I’m very good at pretending to be happy. I’ve spent my life masking pain, pretending disfunction doesn’t exist, covering up the wounds of trauma, and ultimately faking a persona of light and confidence.
It’s a coping mechanism.
It means I can hold a public job despite the fact that I have social anxiety. It means I shower, pay my bills, and show up to work on time even though I’ve struggled deeply with depression. It means I’ve done physical jobs while being in excruciating pain, I’ve chatted comfortably with someone even though, beneath my calm exterior my skin was crawling because they reminded me of negative things of my past... the list goes on and on. The coping has served a purpose. Many purposes. That have made my life easier and more functional. It’s not healthy, but it’s what made me get by. I resent it (myself) sometimes for holding together so well, so well that sometimes people literally do not believe me that I am troubled. But I try instead to focus on the actually - truly - good thing that has come from coping. From faking.

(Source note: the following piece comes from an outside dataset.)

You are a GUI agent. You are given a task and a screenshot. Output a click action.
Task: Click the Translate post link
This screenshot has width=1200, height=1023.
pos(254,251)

And that’s that I understand others who are doing the same. I’m non- judgemental and willing to listen. When some one says they’re struggling or sad, I believe them no matter how big their smile was the day before. I understand that pain comes in all forms, all depth, it manifests in a hundred different ways. Sometimes it shows, sometimes it doesn’t. And I understand that, because of what I’ve been through, and how I chose for years to carry my pain in silence.
There’s always good that comes from coming out on the other side of evil. There’s always hope. I believe that, more than anything else.